| CONSIGNE 1 |
Recopiez le passage du récit de voyage au Maroc compris entre « D’un désert à » et « un tel voyage. », ces deux bornes incluses.

| TEXTE FOURNI |
D’un désert à l’autre

« De si loin que l’on revienne, ce n’est jamais que de soi-même. » -- Tahar Ben Jelloun

Il est presque dix heures du matin. Je viens de terminer ma dernière bouteille de vin.
Nous sommes revenus hier soir. L’arrivée aux douanes canadiennes enlève catégoriquement le goût de revenir au pays.

Malgré le brusque retour au quotidien québécois, je ne peux qu’être ému d’avoir fait un tel voyage.

Quelle expérience ce fut!

Ne me demandez pas quelle est ma ville préférée parmi celles que nous avons visitées. Je suis certain que mes deux compagnons vont être d’accord pour dire qu’elles sont toutes magnifiques – excepté Marrakech! N’allez pas à Marrakech! Allez plutôt visiter le Maroc authentique, qui n’a pas vendu sa part de tradition au profit d’une modernité touristique un peu fausse : la médina de Fès et ses maux de tête, Tanger et l’air frais de la mer, Moulay Idris et sa chaleur humaine, Volubilis et sa sagesse historique, Casablanca et son chaos. Allez au Maroc pour goûter les épices et boire le jus d’orange! Quel délice!

Quelle expérience!

Et quel peuple accueillant!

Mais ce qui est intéressant de remarquer, c’est qu’ils savent apprécier les petits services banals. Sourire aux lèvres, ils vous regardent dans les yeux – d’un regard direct peu commun au Québec – et dévoilent un visage ému. Ils penchent légèrement la tête vers l’avant en signe de salutation, placent la main droite sur le cœur et vous remercient.

C’est l’amour qui va droit au cœur!

Au-delà du tourisme et de l’économie, la majorité des Marocains savent reconnaitre, apprécier et donner l’amour. Même lorsqu’ils négocient, il est question d’amour et d’échange; celui d’un amour universel qu’on offre à l’autre.

| CONSIGNE 2 |
Reprenez les lignes des enregistrements depuis celle qui contient « Given: Set WebRTC to Real », incluse, jusqu'à la fin des enregistrements, en remplaçant « shield » par « lock » sans rien modifier d'autre. Omettez les images dans votre réponse.

| DONNÉES À TRAITER |
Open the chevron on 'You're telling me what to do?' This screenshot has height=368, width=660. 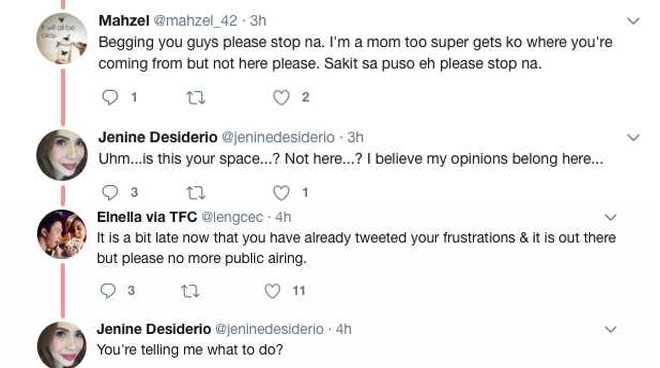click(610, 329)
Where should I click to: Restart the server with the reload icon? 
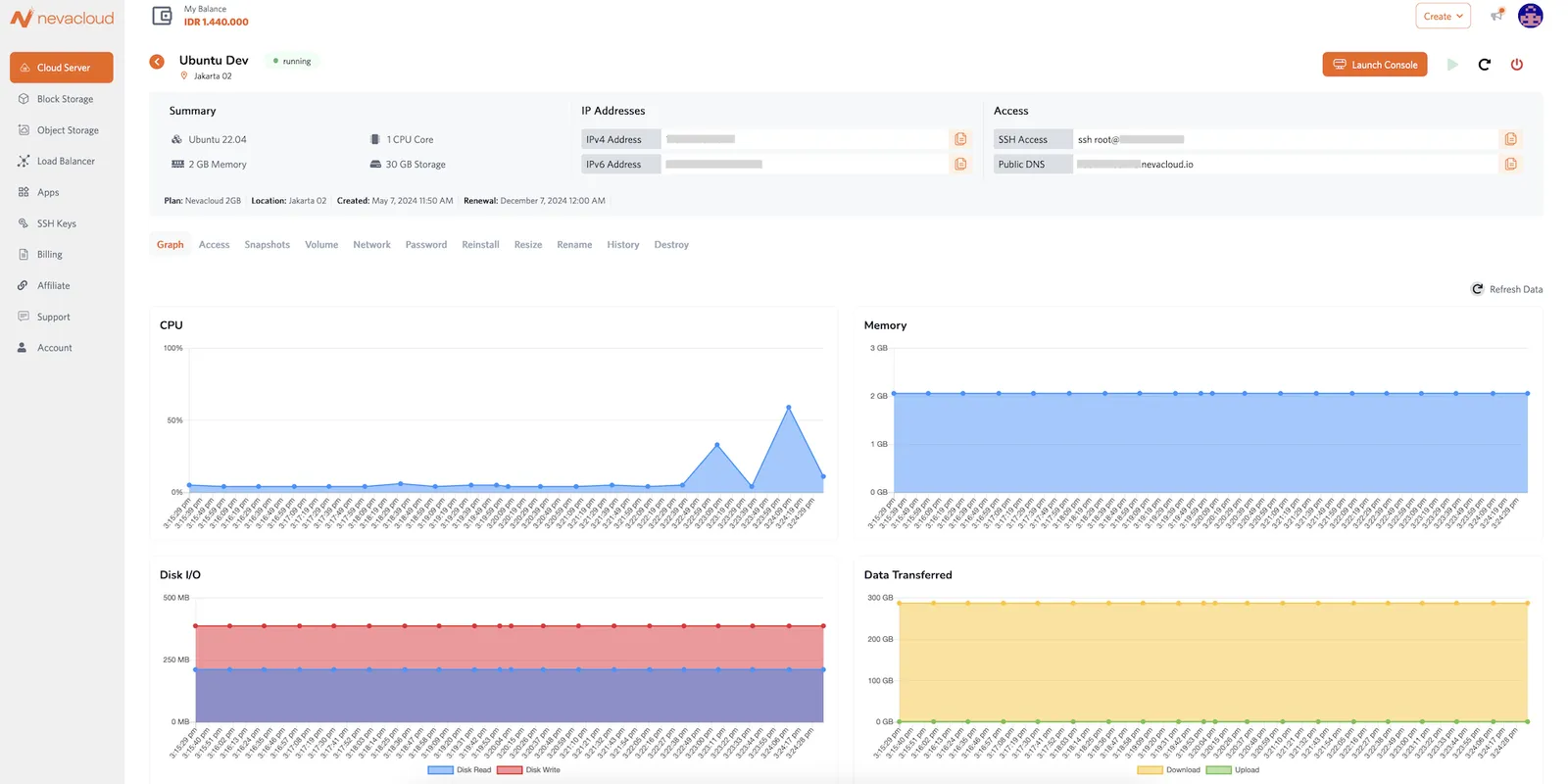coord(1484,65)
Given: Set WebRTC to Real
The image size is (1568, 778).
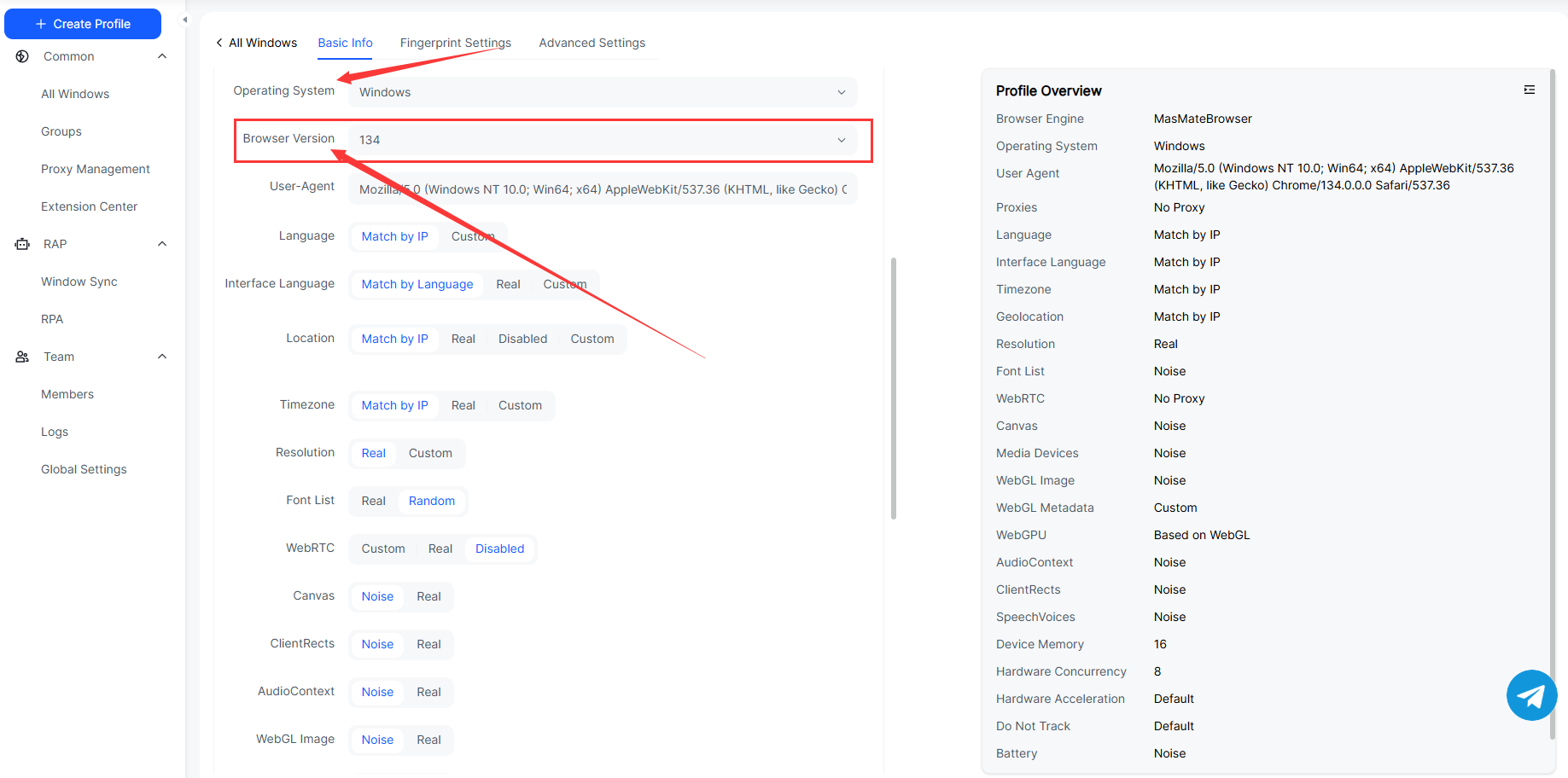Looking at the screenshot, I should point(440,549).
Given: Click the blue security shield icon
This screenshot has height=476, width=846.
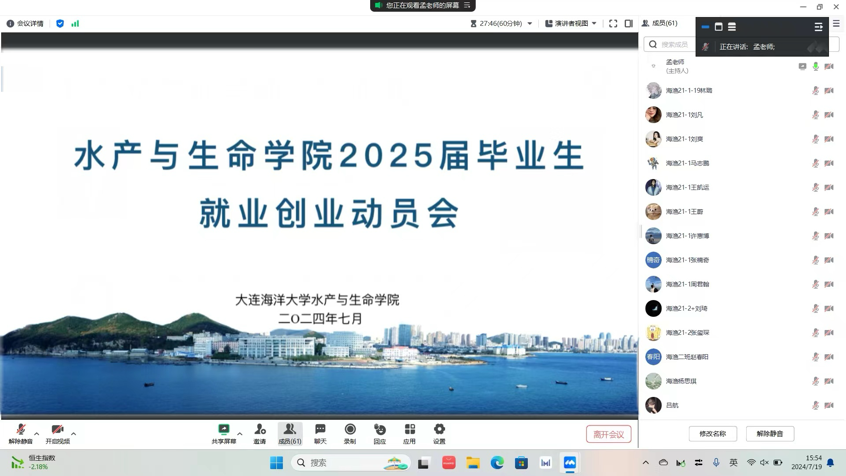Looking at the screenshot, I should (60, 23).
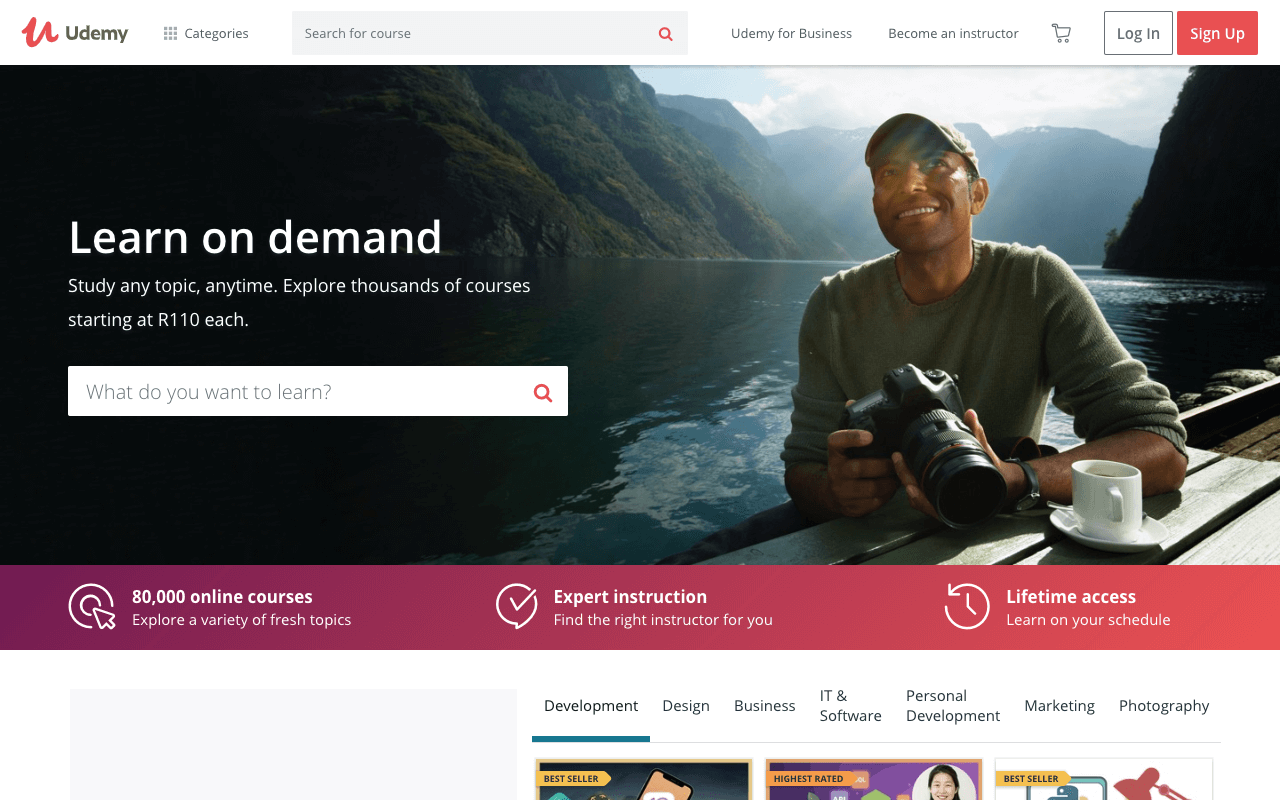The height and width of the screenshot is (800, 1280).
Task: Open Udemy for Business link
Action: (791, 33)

| SOLUTION 1 |
D’un désert à l’autre

« De si loin que l’on revienne, ce n’est jamais que de soi-même. » -- Tahar Ben Jelloun

Il est presque dix heures du matin. Je viens de terminer ma dernière bouteille de vin.
Nous sommes revenus hier soir. L’arrivée aux douanes canadiennes enlève catégoriquement le goût de revenir au pays.

Malgré le brusque retour au quotidien québécois, je ne peux qu’être ému d’avoir fait un tel voyage.

| SOLUTION 2 |
Given: Set WebRTC to Real
The image size is (1568, 778).
Looking at the screenshot, I should point(440,549).
Given: Click the blue security lock icon
This screenshot has height=476, width=846.
Looking at the screenshot, I should (60, 23).
The height and width of the screenshot is (800, 1280).
Task: Open Udemy for Business link
Action: (791, 33)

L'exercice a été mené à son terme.